Serving as the president of one of the market's leading suppliers of suspension products, Riley finds it of the utmost importance to get his own hands dirty while prepping parts for new applications. Riley has been involved in many projects, which have included vehicles ranging from 4WD and 2WD trucks to dune-demolishing side-by-sides. None seem to have reached the apex of consumer interest quite like the Power Storm.
And what's not to like? This 'roided-out rig boasts an impressive 10-inch over stock lift, featuring a custom four-link suspension, and none other than Fabtech Dirt Logic 4.0 coilovers at each corner. To keep the truck rolling, a set of custom American Force rollers was selected to set the truck apart from any imitators. Up front, 22x12-1/2-inch wheels have been bolted up, while the rear setup is just a bit different. The American Force wheels have been downsized in width to a 22x8-inch variation. Well, there had to be enough room for the rolling foursome, but more on that in bit. As for the tire selection, Riley opted for Toyo Open Country M/T 40/15.50R22 tires to wrap around the six wheels.
That's right, you are looking at an original Fabtech dualie conversion. If that wasn't blatantly apparent, take a closer look. What you are witnessing is a custom Dana S-110 rear axle fitted to the frame, which has been narrowed 18 inches to comply with Riley and Co.'s need to feed the rear drivetrain-with an extra helping of chrome and rubber. Fabtech handled all the necessary labor and aggravation that went along with the custom framework, but the end result completely makes up for the hours upon hours spent on the fabrication. Don't feel too bad for them yet, because that is the type of relentless research and execution that has earned them a spot under the limelight. The 6.4L Power Stroke turbodiesel Ford powerplant keeps Fabtech's monster machine running fast and vicious with a little help from Foote Axles and Power Train Industries, as they installed the 4.88 ratio Precision Gear ring and pinion. Riley certainly wasn't playing games when the time came to give people something to buzz about.
Also tucked away inside the interior is a Katzkin covered set of front and rear seats. Silver, carbon nickel, and light slate leather was used in the upholstery process-and with good reason-as it incorporates the exterior's stormy motif. The same hues also hang around overhead in the headliner like dark, cloud-littered skies. All American Auto Upholstery in Corona, California, is responsible for the excellent stitchwork featured inside the Power Storm's cavernous cab. The dash and door panel details have received a unique chrome vacuum metal coating, which gives off a sparkling shine-something not often seen, as color-matched paint seems to be the rule of thumb in this department. Just think of the shine as this cloud's silver lining.
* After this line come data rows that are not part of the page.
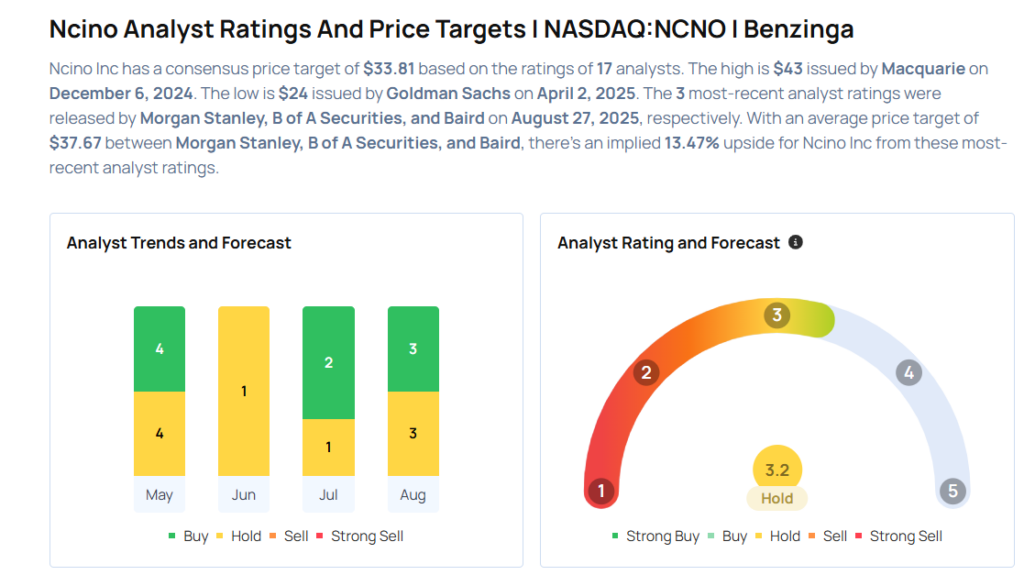
Task: Click gauge marker number 1
Action: click(601, 491)
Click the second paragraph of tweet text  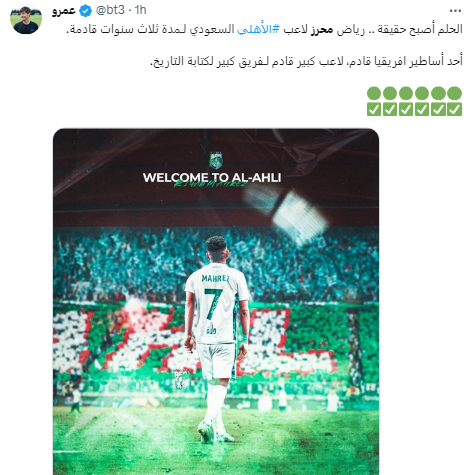pos(306,61)
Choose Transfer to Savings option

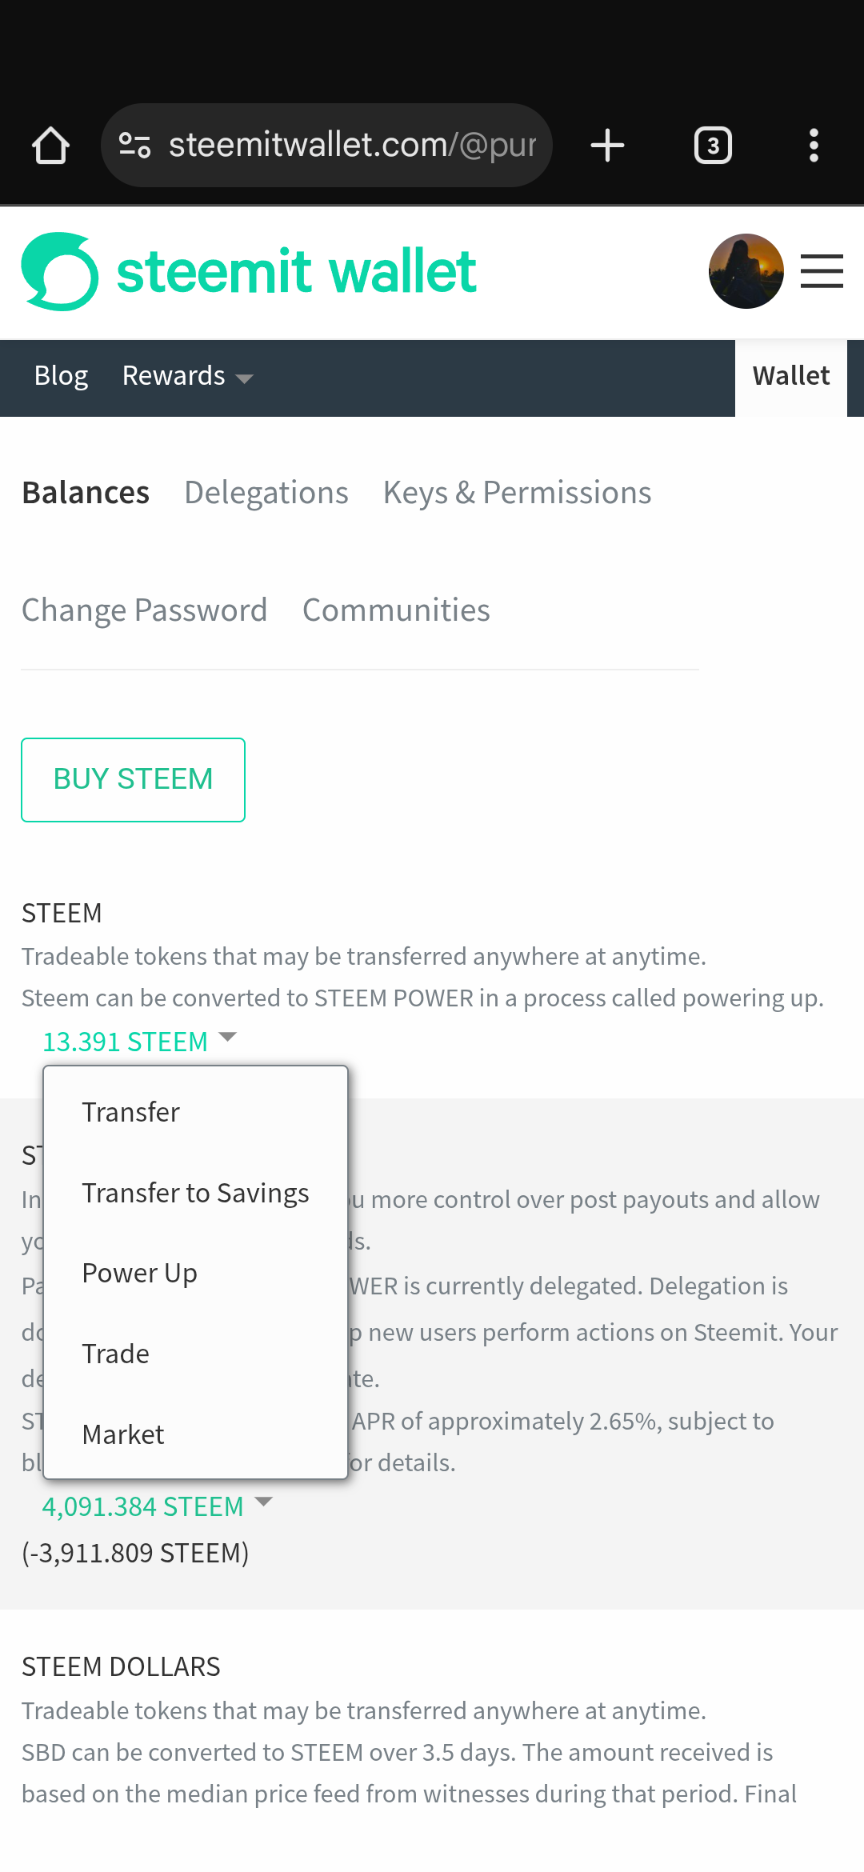coord(196,1193)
If the rationale of ducking into the truck's cab for a bit of relief from the terrifying tempest outside seems logical, think again. A Clarion DVD/navi head unit, two Clarion amplifiers- one for the mid and high range and one for the bass-and two Clarion 10-inch subwoofers, create some thunder inside the confines of the seemingly safe interior. Component speakers have been installed into the front and rear door panels, via custom-made plates and a custom sub enclosure, which has been nicely tucked away behind the rear seats. With a setup like this, it is fair to assume that any victims left behind the Power Storm's path must have heard the eminent danger approaching.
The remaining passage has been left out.